CROM: chronic recurrent multifocal osteomyelitis; ESR: erythrocyte sedimentation rate.

Remission was considered to be the absence of activity for over 6 months and in a well controlled disease the absence of symptoms and relapses.

Relapse was considered to be the reappearance of symptoms after a period of absence of the same symptoms for over a month.

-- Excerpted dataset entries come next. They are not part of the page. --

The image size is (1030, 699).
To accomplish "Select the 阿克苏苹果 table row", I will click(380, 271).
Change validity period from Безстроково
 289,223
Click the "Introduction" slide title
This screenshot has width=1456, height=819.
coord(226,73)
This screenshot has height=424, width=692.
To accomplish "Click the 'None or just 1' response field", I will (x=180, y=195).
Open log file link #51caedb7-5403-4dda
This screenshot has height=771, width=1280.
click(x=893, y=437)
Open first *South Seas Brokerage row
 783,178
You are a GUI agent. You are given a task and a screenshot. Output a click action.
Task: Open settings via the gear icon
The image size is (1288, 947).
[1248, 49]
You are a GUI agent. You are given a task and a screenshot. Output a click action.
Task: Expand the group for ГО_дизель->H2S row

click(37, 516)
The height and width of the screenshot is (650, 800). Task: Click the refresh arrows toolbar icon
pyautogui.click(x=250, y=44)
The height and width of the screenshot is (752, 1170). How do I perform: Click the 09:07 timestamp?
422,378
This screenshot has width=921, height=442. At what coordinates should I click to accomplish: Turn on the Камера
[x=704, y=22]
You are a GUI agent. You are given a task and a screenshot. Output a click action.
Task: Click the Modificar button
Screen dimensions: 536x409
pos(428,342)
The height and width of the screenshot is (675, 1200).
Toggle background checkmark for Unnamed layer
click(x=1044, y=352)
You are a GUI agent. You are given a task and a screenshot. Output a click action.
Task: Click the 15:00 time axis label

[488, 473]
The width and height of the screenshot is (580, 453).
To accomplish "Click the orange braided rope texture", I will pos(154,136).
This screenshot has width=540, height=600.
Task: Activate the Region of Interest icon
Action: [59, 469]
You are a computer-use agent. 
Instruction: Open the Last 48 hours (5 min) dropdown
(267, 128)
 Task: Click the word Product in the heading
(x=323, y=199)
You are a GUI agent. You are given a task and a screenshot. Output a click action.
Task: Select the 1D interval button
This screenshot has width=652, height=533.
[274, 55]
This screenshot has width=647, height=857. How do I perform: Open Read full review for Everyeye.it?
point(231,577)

In our centre a protocol of procedure has existed since the year 2010 for all patients on wards or in consultation in paediatric rheumatology department with criteria compatible with NBCO. This protocol consists of: initial screening with acute phase reactants, serologies,14 the Mantoux test and plain radiography of the painful area.2,3,6–8,15 Once clinical suspicion has been established, in all cases bone scintigraphy was performed with Tc99 for determining the number of inflammatory foci. However, magnetic resonance was used to define the type of lesions detected, as recommended in the literature.8,16 Afterwards, after a meeting with the multidisciplinary committee, the need for bone biopsy was discussed. Regarding treatment, NSAIDS were used in addition to systemic corticoids, methotexate, pamidronate and anti-TNF in scaled format in accordance with Tables 2 and 3.

Table 2.

Treatment Protocol for Patient With CROM Used in Our Centre.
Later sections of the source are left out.